>>>

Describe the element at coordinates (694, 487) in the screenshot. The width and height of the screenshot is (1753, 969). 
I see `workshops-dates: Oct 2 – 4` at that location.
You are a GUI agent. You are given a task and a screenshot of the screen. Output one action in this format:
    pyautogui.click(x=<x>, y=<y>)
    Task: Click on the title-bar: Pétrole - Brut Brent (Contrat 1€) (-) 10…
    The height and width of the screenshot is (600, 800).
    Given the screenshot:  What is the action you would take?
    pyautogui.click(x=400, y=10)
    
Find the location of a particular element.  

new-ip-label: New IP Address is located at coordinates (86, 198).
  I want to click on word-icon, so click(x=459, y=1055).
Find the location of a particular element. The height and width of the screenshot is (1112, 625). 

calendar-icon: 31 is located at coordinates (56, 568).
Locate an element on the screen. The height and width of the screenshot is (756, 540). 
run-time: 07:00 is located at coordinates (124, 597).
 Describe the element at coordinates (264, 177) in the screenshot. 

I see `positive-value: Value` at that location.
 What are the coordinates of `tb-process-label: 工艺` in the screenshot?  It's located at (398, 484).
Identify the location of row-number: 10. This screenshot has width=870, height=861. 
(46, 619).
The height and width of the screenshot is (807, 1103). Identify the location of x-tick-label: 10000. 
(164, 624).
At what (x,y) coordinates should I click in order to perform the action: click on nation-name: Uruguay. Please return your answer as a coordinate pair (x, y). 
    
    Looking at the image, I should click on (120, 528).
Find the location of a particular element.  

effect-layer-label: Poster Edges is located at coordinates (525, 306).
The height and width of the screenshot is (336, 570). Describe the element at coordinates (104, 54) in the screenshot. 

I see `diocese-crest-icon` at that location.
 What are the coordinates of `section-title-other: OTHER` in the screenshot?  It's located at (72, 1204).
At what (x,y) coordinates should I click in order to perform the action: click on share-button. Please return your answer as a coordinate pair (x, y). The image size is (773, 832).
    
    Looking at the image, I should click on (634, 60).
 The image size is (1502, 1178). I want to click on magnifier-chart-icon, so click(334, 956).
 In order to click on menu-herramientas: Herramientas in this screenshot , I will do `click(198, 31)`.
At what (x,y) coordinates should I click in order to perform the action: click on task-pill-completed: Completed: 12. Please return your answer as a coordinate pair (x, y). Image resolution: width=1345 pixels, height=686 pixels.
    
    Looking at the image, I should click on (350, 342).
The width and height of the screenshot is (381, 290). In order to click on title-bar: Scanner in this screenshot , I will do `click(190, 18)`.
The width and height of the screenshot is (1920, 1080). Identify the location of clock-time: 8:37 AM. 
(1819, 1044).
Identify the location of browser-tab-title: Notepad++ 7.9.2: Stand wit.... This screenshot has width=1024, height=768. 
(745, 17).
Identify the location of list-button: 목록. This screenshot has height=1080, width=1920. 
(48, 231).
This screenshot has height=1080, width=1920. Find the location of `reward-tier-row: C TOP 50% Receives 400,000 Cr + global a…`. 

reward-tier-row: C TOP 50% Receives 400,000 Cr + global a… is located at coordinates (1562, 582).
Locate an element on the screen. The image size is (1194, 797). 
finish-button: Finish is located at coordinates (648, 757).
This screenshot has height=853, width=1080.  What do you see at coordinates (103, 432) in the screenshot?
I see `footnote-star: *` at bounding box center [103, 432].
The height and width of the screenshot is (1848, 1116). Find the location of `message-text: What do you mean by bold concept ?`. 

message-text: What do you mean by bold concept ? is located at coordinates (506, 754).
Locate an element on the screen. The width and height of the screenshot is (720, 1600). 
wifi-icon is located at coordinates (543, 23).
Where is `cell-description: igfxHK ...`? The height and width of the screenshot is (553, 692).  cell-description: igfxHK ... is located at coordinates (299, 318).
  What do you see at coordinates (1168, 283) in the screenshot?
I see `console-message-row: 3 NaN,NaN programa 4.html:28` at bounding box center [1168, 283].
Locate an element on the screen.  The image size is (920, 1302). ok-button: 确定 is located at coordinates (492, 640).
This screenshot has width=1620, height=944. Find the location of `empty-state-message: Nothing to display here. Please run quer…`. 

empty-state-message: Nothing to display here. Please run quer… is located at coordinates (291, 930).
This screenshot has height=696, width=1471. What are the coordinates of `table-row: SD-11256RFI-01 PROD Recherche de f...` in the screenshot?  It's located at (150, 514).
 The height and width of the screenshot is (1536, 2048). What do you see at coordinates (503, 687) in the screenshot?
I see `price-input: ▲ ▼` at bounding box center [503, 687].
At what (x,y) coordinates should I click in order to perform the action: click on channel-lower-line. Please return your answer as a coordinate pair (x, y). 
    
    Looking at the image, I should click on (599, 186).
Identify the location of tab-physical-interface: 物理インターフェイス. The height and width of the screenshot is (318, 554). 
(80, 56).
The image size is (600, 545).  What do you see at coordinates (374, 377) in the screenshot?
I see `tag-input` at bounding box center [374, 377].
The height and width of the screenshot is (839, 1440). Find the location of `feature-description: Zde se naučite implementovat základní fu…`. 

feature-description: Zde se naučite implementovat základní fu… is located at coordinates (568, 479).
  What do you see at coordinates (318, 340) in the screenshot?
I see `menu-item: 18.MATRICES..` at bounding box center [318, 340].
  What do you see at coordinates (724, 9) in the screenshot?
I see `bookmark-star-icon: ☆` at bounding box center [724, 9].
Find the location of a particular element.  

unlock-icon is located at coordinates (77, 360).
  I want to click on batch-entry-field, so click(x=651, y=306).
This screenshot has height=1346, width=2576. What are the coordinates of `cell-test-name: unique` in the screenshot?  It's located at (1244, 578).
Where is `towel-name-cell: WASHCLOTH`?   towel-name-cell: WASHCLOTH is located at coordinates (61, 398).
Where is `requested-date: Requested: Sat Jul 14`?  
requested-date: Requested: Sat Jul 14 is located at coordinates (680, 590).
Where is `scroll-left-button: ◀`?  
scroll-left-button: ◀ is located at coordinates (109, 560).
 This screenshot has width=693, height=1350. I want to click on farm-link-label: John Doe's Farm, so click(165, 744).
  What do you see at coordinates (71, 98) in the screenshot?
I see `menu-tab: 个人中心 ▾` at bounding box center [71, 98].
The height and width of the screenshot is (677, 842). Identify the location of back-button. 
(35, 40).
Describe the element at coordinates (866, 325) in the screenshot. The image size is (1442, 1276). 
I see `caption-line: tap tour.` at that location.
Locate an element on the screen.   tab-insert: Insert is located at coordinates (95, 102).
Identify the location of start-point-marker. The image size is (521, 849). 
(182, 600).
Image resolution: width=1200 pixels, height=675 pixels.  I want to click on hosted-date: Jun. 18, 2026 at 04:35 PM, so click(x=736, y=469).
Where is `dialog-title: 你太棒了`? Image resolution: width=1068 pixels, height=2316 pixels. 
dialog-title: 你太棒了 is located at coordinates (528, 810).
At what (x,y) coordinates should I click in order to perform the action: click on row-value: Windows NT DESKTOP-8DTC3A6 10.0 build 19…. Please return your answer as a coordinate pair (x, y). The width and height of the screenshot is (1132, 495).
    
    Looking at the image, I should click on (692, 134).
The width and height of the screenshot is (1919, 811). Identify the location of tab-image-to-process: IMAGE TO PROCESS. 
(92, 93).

<<<

_What to do_. Write these lines out again exactly, from start to finish.

_Exercise output_.
Describe the element at coordinates (694, 487) in the screenshot. The width and height of the screenshot is (1753, 969). 
I see `workshops-dates: Oct 2 – 4` at that location.
You are a GUI agent. You are given a task and a screenshot of the screen. Output one action in this format:
    pyautogui.click(x=<x>, y=<y>)
    Task: Click on the title-bar: Pétrole - Brut Brent (Contrat 1€) (-) 10…
    The height and width of the screenshot is (600, 800).
    Given the screenshot:  What is the action you would take?
    pyautogui.click(x=400, y=10)
    
Find the location of a particular element.  

new-ip-label: New IP Address is located at coordinates (86, 198).
  I want to click on word-icon, so click(x=459, y=1055).
Find the location of a particular element. The height and width of the screenshot is (1112, 625). 

calendar-icon: 31 is located at coordinates (56, 568).
Locate an element on the screen. The height and width of the screenshot is (756, 540). 
run-time: 07:00 is located at coordinates (124, 597).
 Describe the element at coordinates (264, 177) in the screenshot. 

I see `positive-value: Value` at that location.
 What are the coordinates of `tb-process-label: 工艺` in the screenshot?  It's located at (398, 484).
Identify the location of row-number: 10. This screenshot has width=870, height=861. 
(46, 619).
The height and width of the screenshot is (807, 1103). Identify the location of x-tick-label: 10000. 
(164, 624).
At what (x,y) coordinates should I click in order to perform the action: click on nation-name: Uruguay. Please return your answer as a coordinate pair (x, y). 
    
    Looking at the image, I should click on (120, 528).
Find the location of a particular element.  

effect-layer-label: Poster Edges is located at coordinates (525, 306).
The height and width of the screenshot is (336, 570). Describe the element at coordinates (104, 54) in the screenshot. 

I see `diocese-crest-icon` at that location.
 What are the coordinates of `section-title-other: OTHER` in the screenshot?  It's located at (72, 1204).
At what (x,y) coordinates should I click in order to perform the action: click on share-button. Please return your answer as a coordinate pair (x, y). The image size is (773, 832).
    
    Looking at the image, I should click on (634, 60).
 The image size is (1502, 1178). I want to click on magnifier-chart-icon, so click(334, 956).
 In order to click on menu-herramientas: Herramientas in this screenshot , I will do `click(198, 31)`.
At what (x,y) coordinates should I click in order to perform the action: click on task-pill-completed: Completed: 12. Please return your answer as a coordinate pair (x, y). Image resolution: width=1345 pixels, height=686 pixels.
    
    Looking at the image, I should click on (350, 342).
The width and height of the screenshot is (381, 290). In order to click on title-bar: Scanner in this screenshot , I will do `click(190, 18)`.
The width and height of the screenshot is (1920, 1080). Identify the location of clock-time: 8:37 AM. 
(1819, 1044).
Identify the location of browser-tab-title: Notepad++ 7.9.2: Stand wit.... This screenshot has width=1024, height=768. 
(745, 17).
Identify the location of list-button: 목록. This screenshot has height=1080, width=1920. 
(48, 231).
This screenshot has height=1080, width=1920. Find the location of `reward-tier-row: C TOP 50% Receives 400,000 Cr + global a…`. 

reward-tier-row: C TOP 50% Receives 400,000 Cr + global a… is located at coordinates (1562, 582).
Locate an element on the screen. The image size is (1194, 797). 
finish-button: Finish is located at coordinates (648, 757).
This screenshot has height=853, width=1080.  What do you see at coordinates (103, 432) in the screenshot?
I see `footnote-star: *` at bounding box center [103, 432].
The height and width of the screenshot is (1848, 1116). Find the location of `message-text: What do you mean by bold concept ?`. 

message-text: What do you mean by bold concept ? is located at coordinates (506, 754).
Locate an element on the screen. The width and height of the screenshot is (720, 1600). 
wifi-icon is located at coordinates (543, 23).
Where is `cell-description: igfxHK ...`? The height and width of the screenshot is (553, 692).  cell-description: igfxHK ... is located at coordinates (299, 318).
  What do you see at coordinates (1168, 283) in the screenshot?
I see `console-message-row: 3 NaN,NaN programa 4.html:28` at bounding box center [1168, 283].
Locate an element on the screen.  The image size is (920, 1302). ok-button: 确定 is located at coordinates (492, 640).
This screenshot has width=1620, height=944. Find the location of `empty-state-message: Nothing to display here. Please run quer…`. 

empty-state-message: Nothing to display here. Please run quer… is located at coordinates (291, 930).
This screenshot has height=696, width=1471. What are the coordinates of `table-row: SD-11256RFI-01 PROD Recherche de f...` in the screenshot?  It's located at (150, 514).
 The height and width of the screenshot is (1536, 2048). What do you see at coordinates (503, 687) in the screenshot?
I see `price-input: ▲ ▼` at bounding box center [503, 687].
At what (x,y) coordinates should I click in order to perform the action: click on channel-lower-line. Please return your answer as a coordinate pair (x, y). 
    
    Looking at the image, I should click on (599, 186).
Identify the location of tab-physical-interface: 物理インターフェイス. The height and width of the screenshot is (318, 554). 
(80, 56).
The image size is (600, 545).  What do you see at coordinates (374, 377) in the screenshot?
I see `tag-input` at bounding box center [374, 377].
The height and width of the screenshot is (839, 1440). Find the location of `feature-description: Zde se naučite implementovat základní fu…`. 

feature-description: Zde se naučite implementovat základní fu… is located at coordinates (568, 479).
  What do you see at coordinates (318, 340) in the screenshot?
I see `menu-item: 18.MATRICES..` at bounding box center [318, 340].
  What do you see at coordinates (724, 9) in the screenshot?
I see `bookmark-star-icon: ☆` at bounding box center [724, 9].
Find the location of a particular element.  

unlock-icon is located at coordinates (77, 360).
  I want to click on batch-entry-field, so click(x=651, y=306).
This screenshot has height=1346, width=2576. What are the coordinates of `cell-test-name: unique` in the screenshot?  It's located at (1244, 578).
Where is `towel-name-cell: WASHCLOTH`?   towel-name-cell: WASHCLOTH is located at coordinates (61, 398).
Where is `requested-date: Requested: Sat Jul 14`?  
requested-date: Requested: Sat Jul 14 is located at coordinates (680, 590).
Where is `scroll-left-button: ◀`?  
scroll-left-button: ◀ is located at coordinates (109, 560).
 This screenshot has width=693, height=1350. I want to click on farm-link-label: John Doe's Farm, so click(165, 744).
  What do you see at coordinates (71, 98) in the screenshot?
I see `menu-tab: 个人中心 ▾` at bounding box center [71, 98].
The height and width of the screenshot is (677, 842). Identify the location of back-button. 
(35, 40).
Describe the element at coordinates (866, 325) in the screenshot. The image size is (1442, 1276). 
I see `caption-line: tap tour.` at that location.
Locate an element on the screen.   tab-insert: Insert is located at coordinates (95, 102).
Identify the location of start-point-marker. The image size is (521, 849). 
(182, 600).
Image resolution: width=1200 pixels, height=675 pixels.  I want to click on hosted-date: Jun. 18, 2026 at 04:35 PM, so click(x=736, y=469).
Where is `dialog-title: 你太棒了`? Image resolution: width=1068 pixels, height=2316 pixels. 
dialog-title: 你太棒了 is located at coordinates (528, 810).
At what (x,y) coordinates should I click in order to perform the action: click on row-value: Windows NT DESKTOP-8DTC3A6 10.0 build 19…. Please return your answer as a coordinate pair (x, y). The width and height of the screenshot is (1132, 495).
    
    Looking at the image, I should click on (692, 134).
The width and height of the screenshot is (1919, 811). Identify the location of tab-image-to-process: IMAGE TO PROCESS. 
(92, 93).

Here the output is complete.